▶ RECORDS SUPPLIED
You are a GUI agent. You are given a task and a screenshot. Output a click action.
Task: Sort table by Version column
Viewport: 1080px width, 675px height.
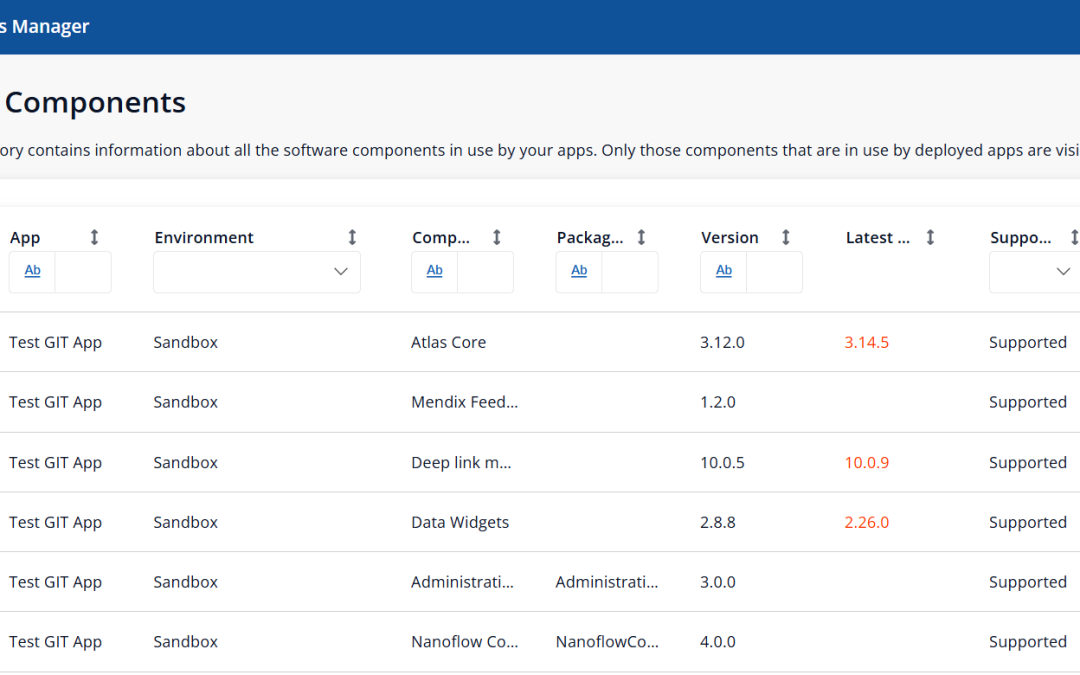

* * *

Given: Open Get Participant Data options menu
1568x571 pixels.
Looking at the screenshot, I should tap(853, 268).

---

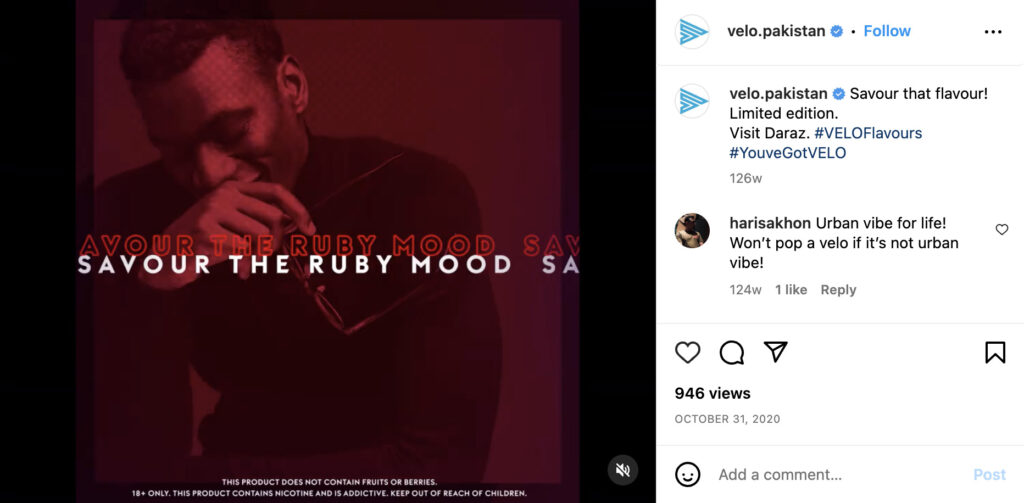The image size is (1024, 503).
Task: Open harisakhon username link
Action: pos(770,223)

▶ EXERCISE AIM
Here the job is to set down exactly the lines of the material above that fall between the one with "Task: Sort table by Version column" and the one with "Viewport: 1080px width, 675px height.", inclusive, and nothing beyond them.

▶ ANSWER
Task: Sort table by Version column
Viewport: 1080px width, 675px height.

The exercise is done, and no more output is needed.